Your task:
Answer from the court opinion below:
(a) Under what statute does Walker move to vacate, set aside or correct his sentence?
(b) What firearm was used in all of the robberies?
(c) What sentence did the Court impose after convicting Walker on eight charges?

Given text start

UNITED STATES DISTRICT COURT EASTERN DISTRICT OF MICHIGAN SOUTHERN DIVISION
Mar 28, 2019
CASE NO. 17-CR-20072-VAR (E.D. Mich. Mar. 28, 2019)

Opinion

CASE NO. 17-CR-20072-VAR

03-28-2019

UNITED STATES OF AMERICA, Plaintiff, v. ADRIAN WALKER, Defendant.


OPINION AND ORDER DENYING PETITION FOR WRIT OF HABEAS CORPUS

Adrian Walker ("Walker") moves to vacate, set aside or correct his sentence pursuant to 28 U.S.C. § 2255.

The Court finds: (A) the indictment placed Petitioner on notice that the mandatory minimum sentence attached to Count Five is seven years; (B) Petitioner's court-appointed counsel was not ineffective; and, (C) Hobbs Act robbery is a crime of violence under Title 18, U.S.C. § 924(c).

For these reasons, the Court DENIES Walker's petition for habeas relief.

I. Background

The Court charged Walker with various counts of interference with commerce by robbery, brandishing a firearm during and in relation to a crime of violence, and felon in possession of a firearm. These charges related to three separate robberies of pizza deliverymen in December 2016 and January 2017. Pursuant to Rule 11 of the Federal Rules of Criminal Procedure ("Rule 11"), Walker entered into a Plea Agreement ("Agreement") [Doc. 17] on eight charges. The Agreement contained this narrative of facts:

On January 24, 2017, law enforcement found Adrian Walker inside a home next door to the residence where all of the armed robberies took place. Walker had one of the victim-employee's cell phones in his possession. Walker directed the police to the vacant home next door where he had hidden the rifle used in all of the robberies. The gun was identified as a Hi-Point, Model 995, 9mm rifle. Defendant Walker was arrested and interviewed after he waived Miranda. Walker confessed to robbing each of the pizza delivery drivers at gunpoint. Walker admitted that he brandished the Hi-Point, 9mm rifle during all these offenses.
[Doc. 17, Pg. 49].

The Court accepted Walker's pleas, convicted him on eight charges and sentenced him to 384 months in prison and three years of supervised release. [Doc. 21, Pg. 2-3].

Walker now seeks a writ of habeas corpus. He claims: (1) the indictment did not place him on notice that the mandatory minimum sentence attached to Count Five is seven years; (2) he was denied effective assistance of counsel because his lawyer failed to argue that the mandatory minimum sentence on Count Five should have been five years instead of seven years; and, (3) in light of the Supreme Court's ruling in Sessions v. Dimaya, 138 S. Ct. 1204 (2018), Hobbs Act robbery does not qualify as a "crime of violence" under Title 18, U.S.C. § 924(c).

II. Standard of Review

To succeed on a motion to vacate, set aside, or correct sentence, petitioner must allege: "1) an error of constitutional magnitude; 2) a sentence imposed outside the statutory limits; or 3) an error of fact or law that was so fundamental as to render the entire proceeding invalid." Mallett v. United States, 334 F.3d 491, 496-97 (6th Cir. 2003).

"To warrant relief under section 2255, a petitioner must demonstrate the existence of an error of constitutional magnitude which had a substantial and injurious effect or influence on the guilty plea or the jury's verdict." Griffin v. United States, 330 F.3d 733, 736 (6th Cir. 2003). "Relief is warranted only where a petitioner has shown a fundamental defect which inherently results in a complete miscarriage of justice." Id. (citation and internal quotation marks omitted).

Given text end
Listed entries start

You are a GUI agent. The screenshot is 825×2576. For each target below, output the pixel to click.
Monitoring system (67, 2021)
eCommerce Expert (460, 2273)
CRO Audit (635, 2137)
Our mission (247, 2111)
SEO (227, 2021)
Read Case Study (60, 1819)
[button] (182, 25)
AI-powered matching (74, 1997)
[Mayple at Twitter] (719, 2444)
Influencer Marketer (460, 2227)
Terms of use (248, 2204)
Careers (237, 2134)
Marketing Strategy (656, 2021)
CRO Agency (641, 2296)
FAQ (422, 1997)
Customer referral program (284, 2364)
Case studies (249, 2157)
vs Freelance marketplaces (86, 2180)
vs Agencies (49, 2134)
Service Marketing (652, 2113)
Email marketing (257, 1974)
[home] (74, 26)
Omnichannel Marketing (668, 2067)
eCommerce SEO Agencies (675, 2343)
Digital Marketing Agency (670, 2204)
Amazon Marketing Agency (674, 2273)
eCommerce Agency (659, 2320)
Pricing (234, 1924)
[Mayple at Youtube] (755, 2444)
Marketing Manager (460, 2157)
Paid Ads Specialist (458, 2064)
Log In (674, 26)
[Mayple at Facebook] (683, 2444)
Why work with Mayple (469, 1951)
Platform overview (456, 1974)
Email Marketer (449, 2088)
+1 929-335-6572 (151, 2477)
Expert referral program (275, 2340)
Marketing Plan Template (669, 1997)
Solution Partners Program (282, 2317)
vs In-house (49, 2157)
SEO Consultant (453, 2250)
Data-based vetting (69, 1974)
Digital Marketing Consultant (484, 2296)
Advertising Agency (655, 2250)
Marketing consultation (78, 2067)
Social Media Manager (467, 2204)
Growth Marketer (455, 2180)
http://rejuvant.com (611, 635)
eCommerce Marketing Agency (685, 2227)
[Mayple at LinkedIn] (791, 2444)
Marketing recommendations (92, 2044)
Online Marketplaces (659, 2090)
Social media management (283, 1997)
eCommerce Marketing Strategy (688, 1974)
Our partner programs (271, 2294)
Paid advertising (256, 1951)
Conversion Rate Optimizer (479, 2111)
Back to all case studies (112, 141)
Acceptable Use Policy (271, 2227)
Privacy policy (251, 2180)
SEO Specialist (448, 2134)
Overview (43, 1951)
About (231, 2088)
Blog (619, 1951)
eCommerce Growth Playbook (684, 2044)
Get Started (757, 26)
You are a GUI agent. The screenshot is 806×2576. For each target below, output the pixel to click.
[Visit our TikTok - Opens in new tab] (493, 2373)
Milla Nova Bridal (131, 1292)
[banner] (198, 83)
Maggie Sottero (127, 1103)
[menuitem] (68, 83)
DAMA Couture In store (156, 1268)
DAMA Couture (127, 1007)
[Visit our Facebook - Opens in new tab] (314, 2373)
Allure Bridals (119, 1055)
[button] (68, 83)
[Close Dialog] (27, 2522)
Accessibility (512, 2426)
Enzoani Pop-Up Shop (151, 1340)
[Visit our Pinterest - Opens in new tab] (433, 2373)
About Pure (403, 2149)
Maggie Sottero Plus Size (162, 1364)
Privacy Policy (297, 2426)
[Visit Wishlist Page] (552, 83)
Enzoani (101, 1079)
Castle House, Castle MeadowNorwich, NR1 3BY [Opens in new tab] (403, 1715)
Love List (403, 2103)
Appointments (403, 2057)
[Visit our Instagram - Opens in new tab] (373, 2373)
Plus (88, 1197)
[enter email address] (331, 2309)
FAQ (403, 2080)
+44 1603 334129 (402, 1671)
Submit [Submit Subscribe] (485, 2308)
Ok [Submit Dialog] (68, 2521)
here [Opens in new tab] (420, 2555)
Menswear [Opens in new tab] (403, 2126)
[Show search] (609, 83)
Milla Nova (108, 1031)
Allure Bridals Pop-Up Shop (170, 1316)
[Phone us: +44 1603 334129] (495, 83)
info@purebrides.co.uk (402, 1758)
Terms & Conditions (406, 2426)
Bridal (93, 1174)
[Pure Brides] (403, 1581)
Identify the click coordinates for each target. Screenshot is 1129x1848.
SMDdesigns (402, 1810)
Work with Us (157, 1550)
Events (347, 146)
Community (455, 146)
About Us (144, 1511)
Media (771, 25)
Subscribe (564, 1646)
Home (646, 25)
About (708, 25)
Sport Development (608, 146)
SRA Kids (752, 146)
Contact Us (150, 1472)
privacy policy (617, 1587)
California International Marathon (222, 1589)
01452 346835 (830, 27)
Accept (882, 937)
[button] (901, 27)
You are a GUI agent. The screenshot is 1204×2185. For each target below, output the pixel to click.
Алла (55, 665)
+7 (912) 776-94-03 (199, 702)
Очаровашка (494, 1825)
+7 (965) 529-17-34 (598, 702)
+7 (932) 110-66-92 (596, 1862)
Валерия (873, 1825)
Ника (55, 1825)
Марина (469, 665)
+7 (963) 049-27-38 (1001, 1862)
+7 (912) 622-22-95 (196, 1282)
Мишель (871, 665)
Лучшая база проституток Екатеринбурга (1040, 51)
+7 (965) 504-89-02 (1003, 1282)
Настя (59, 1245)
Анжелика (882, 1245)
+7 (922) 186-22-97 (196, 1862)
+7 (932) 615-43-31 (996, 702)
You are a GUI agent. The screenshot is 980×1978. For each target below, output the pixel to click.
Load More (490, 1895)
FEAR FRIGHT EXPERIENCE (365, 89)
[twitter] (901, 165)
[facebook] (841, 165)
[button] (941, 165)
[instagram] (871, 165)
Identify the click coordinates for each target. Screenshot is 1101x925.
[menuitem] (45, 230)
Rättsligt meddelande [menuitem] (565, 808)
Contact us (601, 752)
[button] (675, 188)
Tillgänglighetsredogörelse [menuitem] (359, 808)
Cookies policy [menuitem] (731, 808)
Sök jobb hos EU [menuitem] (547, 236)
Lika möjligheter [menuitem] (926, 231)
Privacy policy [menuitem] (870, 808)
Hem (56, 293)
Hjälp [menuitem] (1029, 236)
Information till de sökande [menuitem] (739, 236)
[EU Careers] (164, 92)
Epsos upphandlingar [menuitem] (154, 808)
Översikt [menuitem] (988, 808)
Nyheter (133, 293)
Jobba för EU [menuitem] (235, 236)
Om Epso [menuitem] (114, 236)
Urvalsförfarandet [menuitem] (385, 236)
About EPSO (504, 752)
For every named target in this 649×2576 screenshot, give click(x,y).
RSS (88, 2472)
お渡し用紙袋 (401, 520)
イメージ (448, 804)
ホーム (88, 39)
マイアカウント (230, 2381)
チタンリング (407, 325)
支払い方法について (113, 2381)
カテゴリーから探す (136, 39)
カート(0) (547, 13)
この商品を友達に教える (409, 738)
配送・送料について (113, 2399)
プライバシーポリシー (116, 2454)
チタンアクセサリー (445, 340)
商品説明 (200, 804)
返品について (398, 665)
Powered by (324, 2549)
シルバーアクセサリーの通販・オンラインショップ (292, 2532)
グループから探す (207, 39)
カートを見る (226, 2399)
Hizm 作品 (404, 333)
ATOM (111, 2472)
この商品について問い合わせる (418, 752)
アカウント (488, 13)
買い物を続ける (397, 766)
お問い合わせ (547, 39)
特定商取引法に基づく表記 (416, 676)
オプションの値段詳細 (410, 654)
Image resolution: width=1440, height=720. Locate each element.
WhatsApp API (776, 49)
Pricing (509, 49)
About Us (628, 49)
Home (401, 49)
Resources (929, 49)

Listed entries end

Expected answer:
(a) 28 U.S.C. § 2255.
(b) A Hi-Point, Model 995, 9mm rifle.
(c) 384 months in prison and three years of supervised release.